> TASK DETAILS: Write the records out again without change. Leave the pictures behind.

> MATERIALS PROVIDED:
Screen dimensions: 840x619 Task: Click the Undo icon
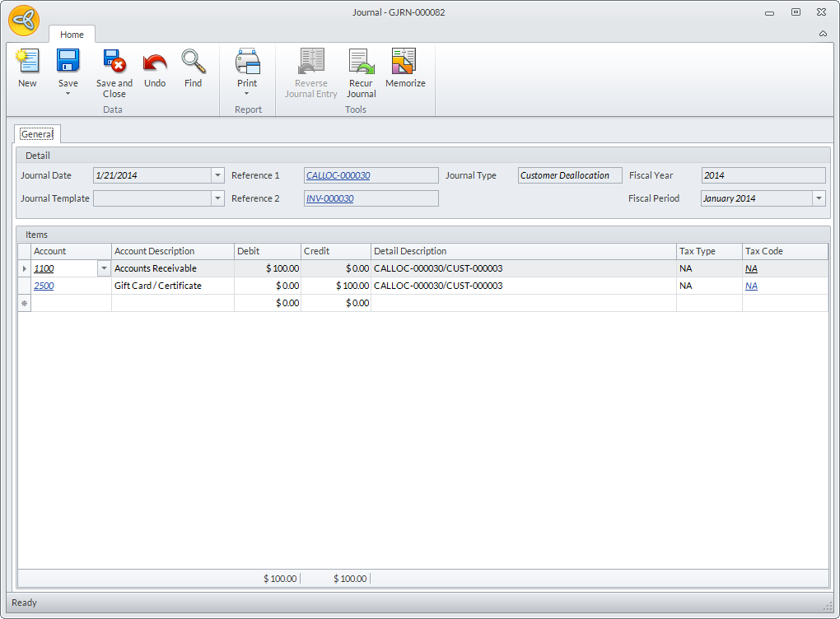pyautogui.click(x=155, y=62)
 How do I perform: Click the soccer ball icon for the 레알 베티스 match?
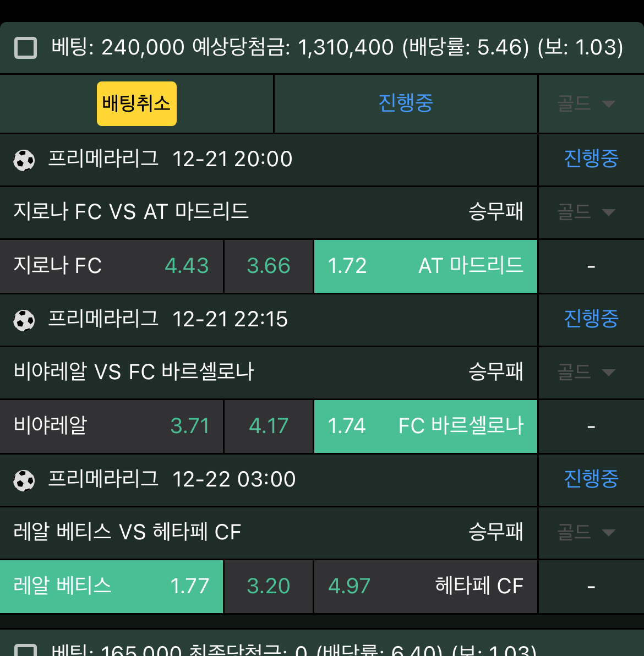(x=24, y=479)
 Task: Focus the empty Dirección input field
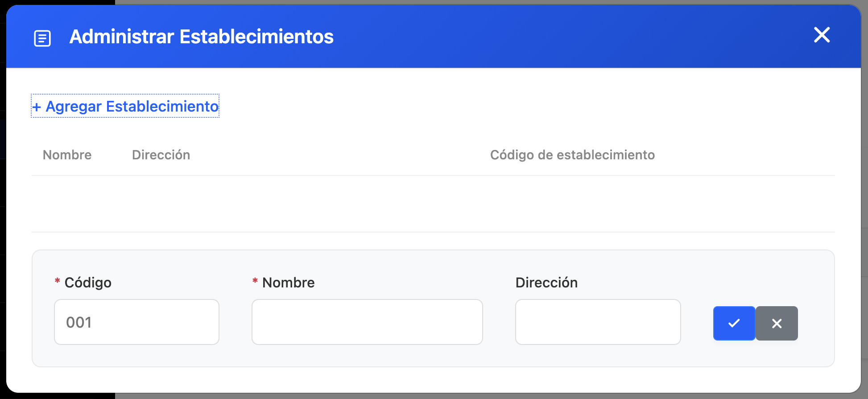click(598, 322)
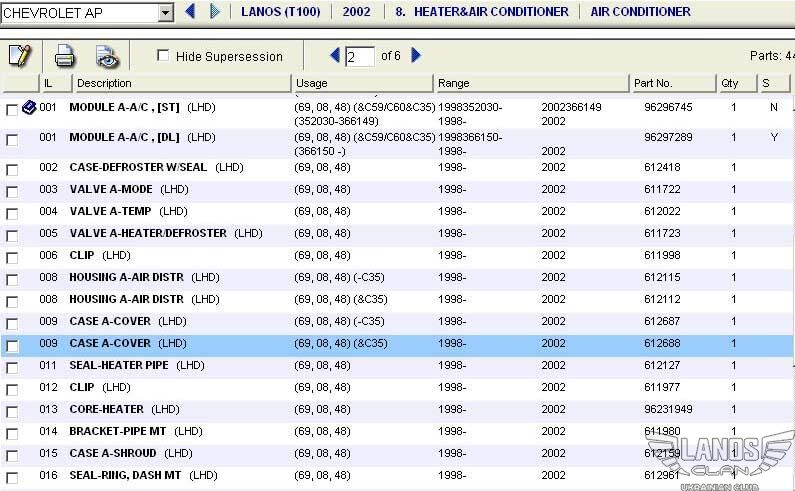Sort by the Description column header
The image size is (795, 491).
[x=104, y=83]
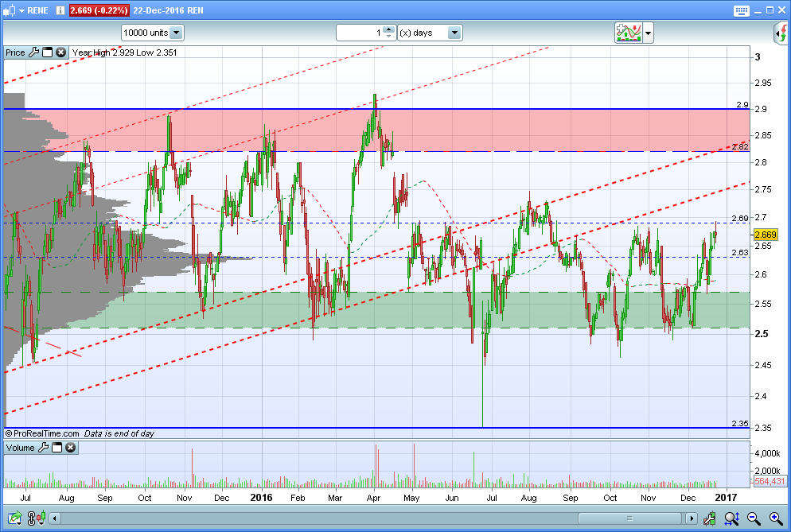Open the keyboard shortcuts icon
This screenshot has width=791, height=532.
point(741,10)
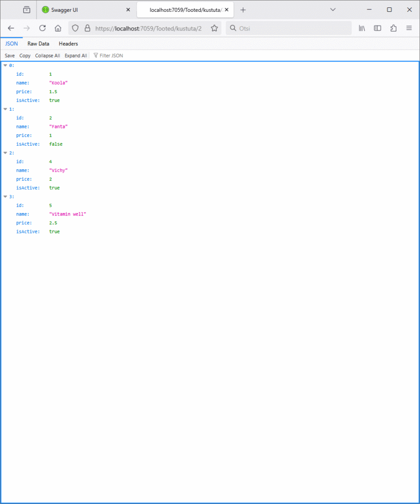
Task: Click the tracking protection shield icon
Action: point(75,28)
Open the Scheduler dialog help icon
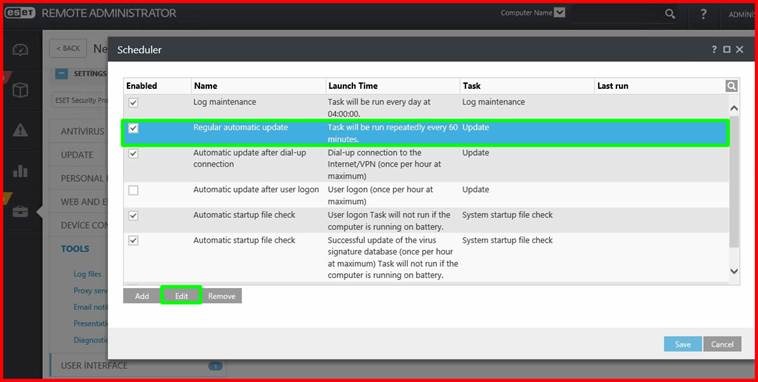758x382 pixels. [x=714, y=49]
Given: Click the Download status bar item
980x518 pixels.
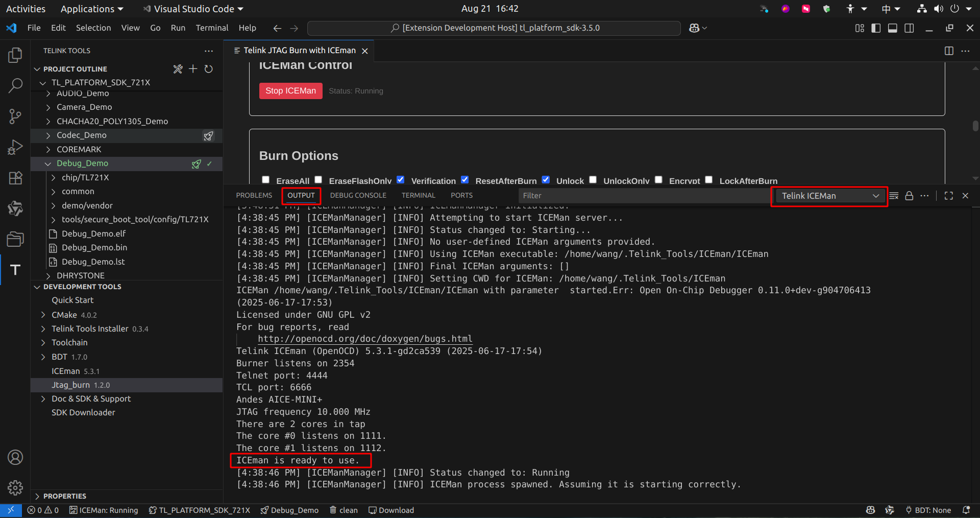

> SOLUTION FOR THIS TASK:
Screen dimensions: 840x619 Task: Click the Undo icon
pyautogui.click(x=155, y=62)
 How do I perform: Click the soccer ball icon for the 레알 베티스 match?
(x=24, y=479)
 Task: Focus the empty Dirección input field
click(598, 322)
Sort by the Description column header
The image size is (795, 491).
[x=104, y=83]
Open the keyboard shortcuts icon
This screenshot has width=791, height=532.
point(741,10)
Task: Click the tracking protection shield icon
Action: point(75,28)
Open the Scheduler dialog help icon
758x382 pixels. [x=714, y=49]
Given: Click the Download status bar item
980x518 pixels.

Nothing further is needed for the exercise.